La gran traicion e gli anni madrileni

A Madrid, durante la campagna elettorale per eleggere il nuovo presidente del Real, il rampante e semi-sconosciuto ingegnere civile Florentino Perez deve battere la concorrenza di Lorenzo Sanz, fresco vincitore di due Champions League in tre anni. Per batterlo fa un annuncio sensazionale: promette che in caso di vittoria porterà Luis Figo tra le fila dei Blancos. Inizialmente non molti gli credono, ma poi iniziano a trapelare diverse notizie di incontri tra lui e José Veiga, agente del calciatore lusitano. Per quanto sembrasse davvero impossibile agli occhi di qualsiasi appassionato di calcio dell’epoca, alla fine succede: Florentino vince le elezioni, versa circa 140 miliardi delle vecchie lire al Barcellona e acquista Luis Figo. Lo shock che questa notizia provoca nel mondo del Barça e non solo è epocale: è più o meno come se Giulio Cesare nel bel mezzo della campagna di Gallia avesse scelto di schierarsi con Vercingetorige e compagni. A dicembre di quello stesso anno il fenomeno lusitano viene insignito, a buon diritto, del più prestigioso trofeo individuale mondiale: il Pallone d’Oro. Con il suo arrivo a Madrid inizia ufficialmente l’era dei Galacticos, con l’impronta fortemente voluta da Florentino Perez e la sua voglia di farla diventare una squadra piena zeppa di campioni. Nel 2002 vince la Champions League, che aggiunge al suo palmarès stellare. Rimane per 5 stagioni a Madrid, trovandosi così a giocare molto spesso il Clasico, questa volta con la maglia bianca. In tutte queste occasioni i supporters blaugrana non mancheranno mai di ricordargli il loro amore tradito, bersagliandolo di insulti e lanci di oggetti contundenti fino ad arrivare, il 23 novembre del 2002, alla celeberrima testa di maiale lanciatagli al Camp Nou. Figo non chiarirà mai totalmente come andò la trattativa in quell’estate del 2000, ma risulta abbastanza ovvio che nessuno lo abbia costretto a trasferirsi a Madrid contro la sua volontà.

Gli ultimi anni

Nel 2005, dopo una carriera piena zeppa di successi e di titoli, si trasferisce all’Inter, ritrovando quella Serie A a cui era stato così vicino 10 anni prima.
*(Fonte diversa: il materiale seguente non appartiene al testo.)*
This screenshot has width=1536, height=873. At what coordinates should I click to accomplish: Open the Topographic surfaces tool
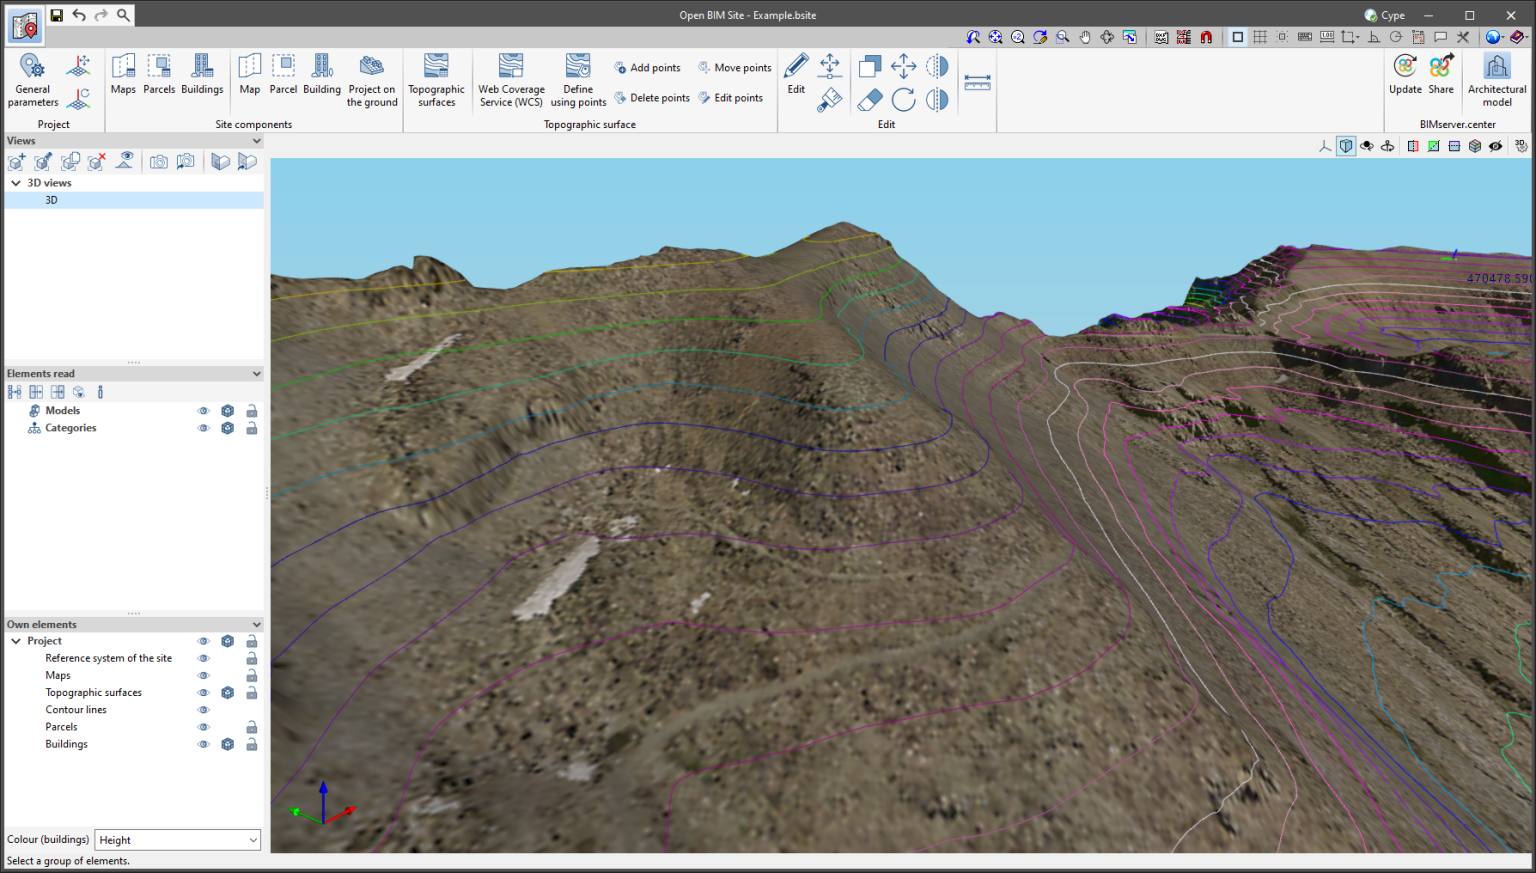pyautogui.click(x=436, y=78)
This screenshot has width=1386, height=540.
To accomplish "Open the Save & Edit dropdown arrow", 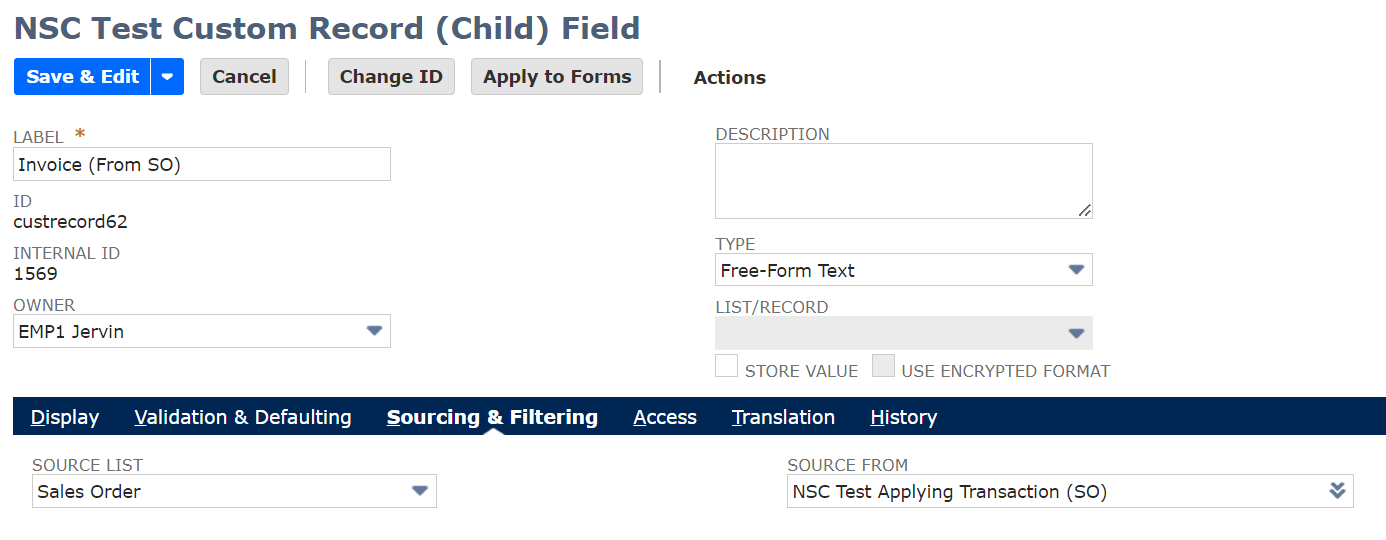I will [x=167, y=77].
Nonostante l’età avanzata il suo apporto alla causa nerazzurra è fondamentale: con la Beneamata vince quattro scudetti, una Coppa Italia e tre Supercoppe italiane, prima di dire addio al calcio il 31 maggio del 2009, dopo ben 20 anni da professionista. La sua storia, costellata di grandi traguardi e di giocate fantasmagoriche, lo eleva senza nessun dubbio nell’Olimpo dei più grandi di sempre: idolo della successiva generazione di calciatori, ha contribuito a scrivere la storia del calcio, assurgendo al livello di arte quello che molti, sbagliando, definiscono un semplice gioco. Ed è per questo, e per nient’altro, che per sempre lo ricorderemo.